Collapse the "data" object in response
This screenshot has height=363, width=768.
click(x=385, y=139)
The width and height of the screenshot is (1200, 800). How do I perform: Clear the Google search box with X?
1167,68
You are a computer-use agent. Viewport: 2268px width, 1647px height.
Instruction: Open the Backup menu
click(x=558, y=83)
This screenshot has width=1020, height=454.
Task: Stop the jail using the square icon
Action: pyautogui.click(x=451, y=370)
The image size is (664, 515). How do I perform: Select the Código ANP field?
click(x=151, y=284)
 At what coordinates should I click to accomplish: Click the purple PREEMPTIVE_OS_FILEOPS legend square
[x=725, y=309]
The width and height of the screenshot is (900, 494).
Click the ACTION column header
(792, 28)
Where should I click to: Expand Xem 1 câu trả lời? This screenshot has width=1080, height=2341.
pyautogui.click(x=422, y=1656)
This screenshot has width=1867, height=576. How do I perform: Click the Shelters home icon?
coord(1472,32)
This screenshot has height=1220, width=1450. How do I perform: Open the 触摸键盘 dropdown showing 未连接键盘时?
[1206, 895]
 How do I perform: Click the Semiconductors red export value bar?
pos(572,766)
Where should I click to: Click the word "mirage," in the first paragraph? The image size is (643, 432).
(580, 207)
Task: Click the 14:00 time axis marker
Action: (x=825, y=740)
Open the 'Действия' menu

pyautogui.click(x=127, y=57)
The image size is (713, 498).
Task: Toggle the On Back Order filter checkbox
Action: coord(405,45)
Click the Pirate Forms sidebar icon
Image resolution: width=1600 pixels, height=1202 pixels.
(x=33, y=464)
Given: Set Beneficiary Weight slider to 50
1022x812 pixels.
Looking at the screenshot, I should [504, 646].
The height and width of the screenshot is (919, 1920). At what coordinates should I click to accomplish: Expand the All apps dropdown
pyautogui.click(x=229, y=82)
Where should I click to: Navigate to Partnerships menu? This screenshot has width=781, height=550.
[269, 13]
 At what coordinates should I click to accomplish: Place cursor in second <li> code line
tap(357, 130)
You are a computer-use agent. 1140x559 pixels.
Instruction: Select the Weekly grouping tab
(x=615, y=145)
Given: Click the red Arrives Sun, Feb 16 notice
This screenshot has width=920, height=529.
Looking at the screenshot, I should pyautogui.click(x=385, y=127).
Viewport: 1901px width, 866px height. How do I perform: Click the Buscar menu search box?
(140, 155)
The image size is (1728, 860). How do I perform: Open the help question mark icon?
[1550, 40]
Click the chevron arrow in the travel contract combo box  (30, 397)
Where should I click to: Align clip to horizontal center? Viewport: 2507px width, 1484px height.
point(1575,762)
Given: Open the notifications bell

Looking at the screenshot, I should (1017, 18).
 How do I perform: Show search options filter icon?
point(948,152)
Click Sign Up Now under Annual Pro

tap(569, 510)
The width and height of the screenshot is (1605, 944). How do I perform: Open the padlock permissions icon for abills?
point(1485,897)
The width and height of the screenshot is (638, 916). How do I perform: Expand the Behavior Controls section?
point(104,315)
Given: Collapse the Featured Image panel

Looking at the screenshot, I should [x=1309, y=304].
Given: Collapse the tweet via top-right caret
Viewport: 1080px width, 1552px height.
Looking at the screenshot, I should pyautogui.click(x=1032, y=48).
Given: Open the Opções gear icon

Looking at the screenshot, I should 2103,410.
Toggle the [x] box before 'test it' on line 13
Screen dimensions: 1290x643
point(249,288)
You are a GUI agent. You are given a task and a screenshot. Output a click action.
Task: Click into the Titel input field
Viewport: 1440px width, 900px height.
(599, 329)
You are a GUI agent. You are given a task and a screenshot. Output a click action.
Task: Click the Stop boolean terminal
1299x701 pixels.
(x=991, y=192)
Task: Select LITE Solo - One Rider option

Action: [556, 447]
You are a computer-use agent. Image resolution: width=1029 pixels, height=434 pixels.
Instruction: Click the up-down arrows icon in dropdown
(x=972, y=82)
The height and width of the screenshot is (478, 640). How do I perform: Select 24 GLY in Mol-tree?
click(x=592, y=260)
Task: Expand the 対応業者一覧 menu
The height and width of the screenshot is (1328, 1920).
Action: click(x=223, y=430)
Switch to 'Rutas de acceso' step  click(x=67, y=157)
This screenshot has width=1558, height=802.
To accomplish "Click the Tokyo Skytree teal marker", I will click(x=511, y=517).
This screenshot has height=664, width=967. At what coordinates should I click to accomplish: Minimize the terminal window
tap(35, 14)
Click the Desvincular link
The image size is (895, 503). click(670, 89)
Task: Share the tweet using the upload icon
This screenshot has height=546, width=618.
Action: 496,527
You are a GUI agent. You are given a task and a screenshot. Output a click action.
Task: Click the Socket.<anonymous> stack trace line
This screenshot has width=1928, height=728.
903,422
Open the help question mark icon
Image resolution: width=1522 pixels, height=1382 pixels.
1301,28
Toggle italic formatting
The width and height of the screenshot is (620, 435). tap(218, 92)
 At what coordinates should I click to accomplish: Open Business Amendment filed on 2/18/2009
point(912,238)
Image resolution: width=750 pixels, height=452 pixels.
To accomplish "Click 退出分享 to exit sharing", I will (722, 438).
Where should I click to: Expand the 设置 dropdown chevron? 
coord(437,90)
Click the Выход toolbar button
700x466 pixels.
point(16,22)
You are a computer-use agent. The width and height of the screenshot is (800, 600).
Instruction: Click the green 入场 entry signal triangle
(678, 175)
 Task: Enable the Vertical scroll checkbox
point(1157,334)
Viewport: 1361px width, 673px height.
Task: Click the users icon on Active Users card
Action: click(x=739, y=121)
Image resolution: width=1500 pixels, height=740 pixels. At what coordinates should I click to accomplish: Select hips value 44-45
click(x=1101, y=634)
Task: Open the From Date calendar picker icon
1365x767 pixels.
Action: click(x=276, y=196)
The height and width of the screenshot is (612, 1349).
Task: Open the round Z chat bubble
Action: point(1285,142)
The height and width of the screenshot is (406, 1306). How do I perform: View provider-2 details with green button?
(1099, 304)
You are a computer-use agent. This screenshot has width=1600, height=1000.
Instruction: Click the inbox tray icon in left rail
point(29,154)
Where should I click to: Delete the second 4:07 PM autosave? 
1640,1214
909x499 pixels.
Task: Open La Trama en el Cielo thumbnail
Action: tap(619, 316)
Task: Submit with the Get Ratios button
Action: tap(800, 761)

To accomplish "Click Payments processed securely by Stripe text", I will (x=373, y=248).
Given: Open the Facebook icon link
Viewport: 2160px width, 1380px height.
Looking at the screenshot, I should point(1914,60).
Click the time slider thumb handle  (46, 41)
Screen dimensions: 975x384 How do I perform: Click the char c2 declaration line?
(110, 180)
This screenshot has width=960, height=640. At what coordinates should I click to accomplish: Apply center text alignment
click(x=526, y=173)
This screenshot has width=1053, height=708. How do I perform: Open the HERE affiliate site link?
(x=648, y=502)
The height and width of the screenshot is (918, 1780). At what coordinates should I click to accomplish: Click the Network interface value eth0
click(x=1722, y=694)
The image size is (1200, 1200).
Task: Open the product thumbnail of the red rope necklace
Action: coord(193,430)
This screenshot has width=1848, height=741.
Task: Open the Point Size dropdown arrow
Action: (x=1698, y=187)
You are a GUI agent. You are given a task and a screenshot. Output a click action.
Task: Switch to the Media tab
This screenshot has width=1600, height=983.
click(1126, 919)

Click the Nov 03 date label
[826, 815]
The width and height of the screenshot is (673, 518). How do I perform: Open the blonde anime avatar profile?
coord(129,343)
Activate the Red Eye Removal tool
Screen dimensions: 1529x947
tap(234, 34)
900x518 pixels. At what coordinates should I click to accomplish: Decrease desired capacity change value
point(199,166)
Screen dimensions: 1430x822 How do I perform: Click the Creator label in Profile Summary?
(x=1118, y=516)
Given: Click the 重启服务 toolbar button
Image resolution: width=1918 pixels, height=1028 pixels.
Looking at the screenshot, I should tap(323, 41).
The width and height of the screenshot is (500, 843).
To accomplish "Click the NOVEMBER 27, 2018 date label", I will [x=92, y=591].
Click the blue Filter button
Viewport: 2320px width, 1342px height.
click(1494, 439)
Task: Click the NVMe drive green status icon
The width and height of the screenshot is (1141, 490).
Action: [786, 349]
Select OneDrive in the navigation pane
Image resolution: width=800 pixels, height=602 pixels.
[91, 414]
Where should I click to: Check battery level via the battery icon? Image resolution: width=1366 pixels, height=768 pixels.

Aim:
Turn the records into a JSON list of strings, one string per line and no blank lines. Begin at the line containing "Given: Click the 重启服务 toolbar button" and stop after the last line of the records.

Response for this exercise:
[
  "Given: Click the 重启服务 toolbar button",
  "Image resolution: width=1918 pixels, height=1028 pixels.",
  "Looking at the screenshot, I should tap(323, 41).",
  "The width and height of the screenshot is (500, 843).",
  "To accomplish \"Click the NOVEMBER 27, 2018 date label\", I will [x=92, y=591].",
  "Click the blue Filter button",
  "Viewport: 2320px width, 1342px height.",
  "click(1494, 439)",
  "Task: Click the NVMe drive green status icon",
  "The width and height of the screenshot is (1141, 490).",
  "Action: [786, 349]",
  "Select OneDrive in the navigation pane",
  "Image resolution: width=800 pixels, height=602 pixels.",
  "[91, 414]",
  "Where should I click to: Check battery level via the battery icon? Image resolution: width=1366 pixels, height=768 pixels."
]